I start my contribution by urging all members in this place to speak on this issue with respect. We recognise that not everyone shares the view that most of you have on the other side and that I have: that the Marriage Act should be amended so that same-sex couples can marry. What we have seen in this debate today—and I must say it was led by the Leader of the Opposition—was a lot of vitriol and a lot of abuse. I do not think that is appropriate on this topic in this place.
I will be the first to condemn hateful, vindictive, offensive words that are said in this debate. We have already heard some hateful words in the Australian community, but can I make a very important suggestion to members opposite: please do not bring those hateful words, which might be watched by a small television audience of 3,000 or 4,000 Australians, into the national parliament.
Do not highlight those words. Do not give them any sense of promotion, because that causes more distress. I am saying to members opposite—we saw it from the Leader of the Opposition yesterday and we’ve seen it again today—do not restate hateful words and cause more grief amongst those who want to see change. I do condemn the bringing of hateful words into this parliament. That is absolutely, frankly, unacceptable. That’s a contribution that you can meaningfully make to this debate.
I am very disappointed by the Leader of the Opposition’s change in position in relation to a plebiscite. A postal plebiscite was not our preferred option as members opposite know, but we are sticking with our commitment to all Australians. We are giving them a say. I remind members opposite of what the Leader of the Opposition said in 2013:
I would rather that the people of Australia could make their view clear on this, than leaving this issue to 150 people.
We have made this decision because, on such a deeply personal issue as this, we believed it was important that every Australian had their say. This was a view previously held by the Leader of the Opposition and, like so many issues of policy, we see him flip-flopping on this one. The Leader of the Opposition’s hypocrisy is compounded by his announcement that he’s going to hold a plebiscite on a referendum, which is not required for constitutional change. He is going to hold a plebiscite in relation to moving to a republic, when only a referendum is required. We have already seen sheer and gross hypocrisy from the Leader of the Opposition.
We understand this is not a perfect pathway. There are some people in the community who do not want to see this postal plebiscite. But we are doing this, and I believe that we will see a majority ‘yes’ vote arise out of this plebiscite. If that occurs, I will be voting, ‘yes’ to change the law to allow same-sex couples to marry.
There has been some reference today about the Commonwealth Electoral Act. We have seen it doesn’t protect Australians from lies, from misleading statements because we saw the Labor Party in action at the last federal election. We saw the myriad lies, the ‘Mediscare’ campaign and the absolute joke of deception from Labor in the last federal election. That’s very disappointing.

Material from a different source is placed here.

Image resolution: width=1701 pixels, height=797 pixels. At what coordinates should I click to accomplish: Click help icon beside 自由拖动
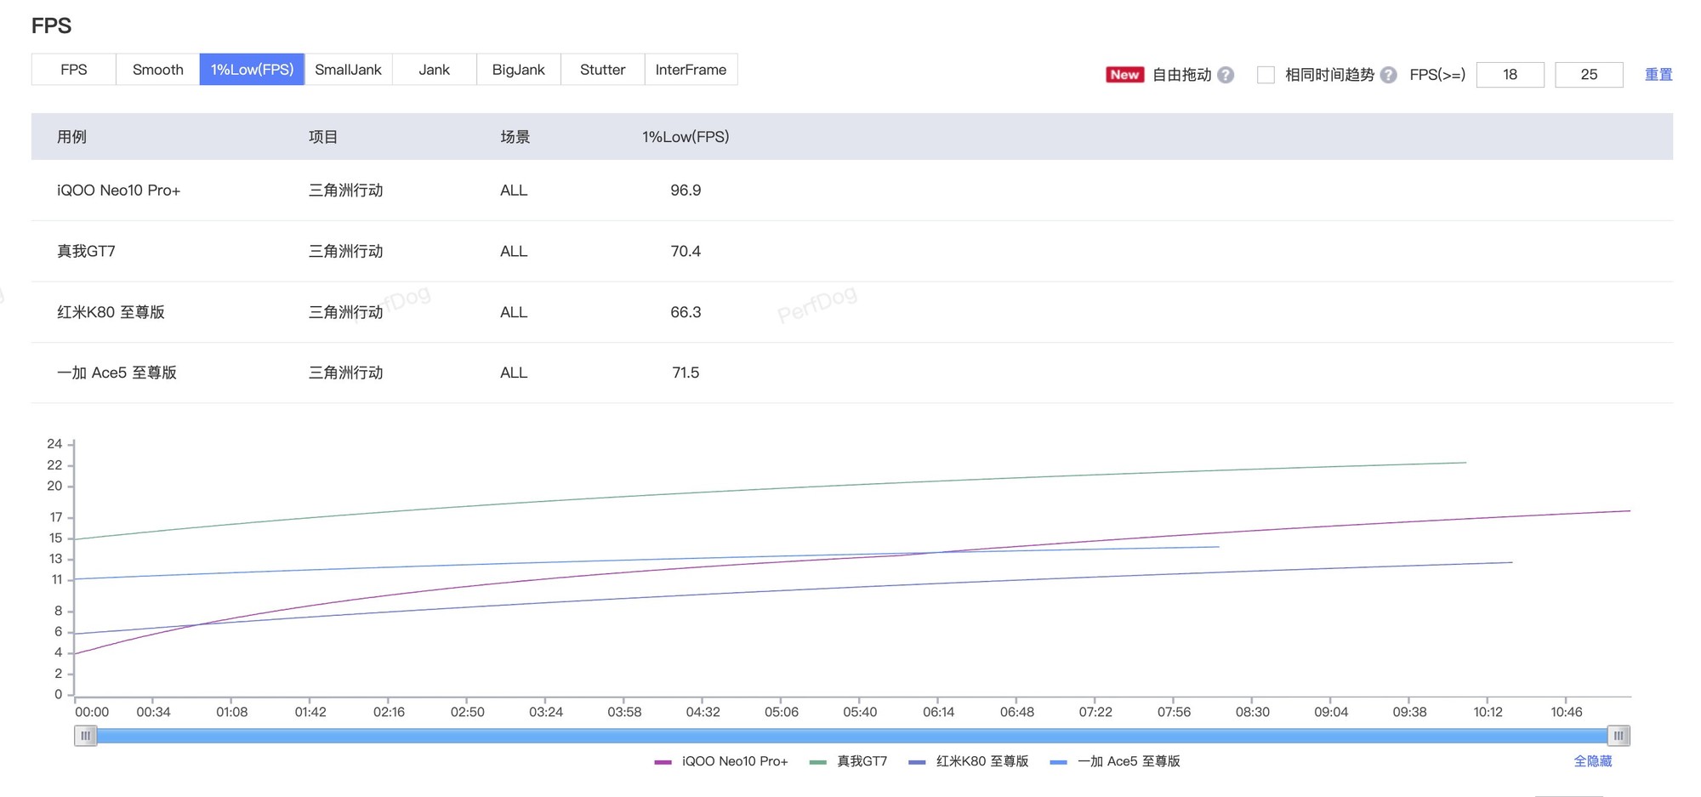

What hypocrisy from Labor, urging a free vote because, as from 2019, Labor’s position is: there will be no free vote. The ALP’s policy is that all members must vote for marriage equality and if they don’t, they will be expelled from the Labor Party, meaning some members currently in this House and in the Senate will not be allowed to be members of the Labor Party. Let’s not forget all those members back in 2012, including the members for Watson, McMahon, Hunter, Chifley, Blair, Lilley and former member for Griffith, Kevin Rudd, and former Prime Minister, Julia Gillard, who voted against same-sex marriage. We are getting on with the business of putting this before the parliament. I believe in a change to the Marriage Act and I very much hope it will happen.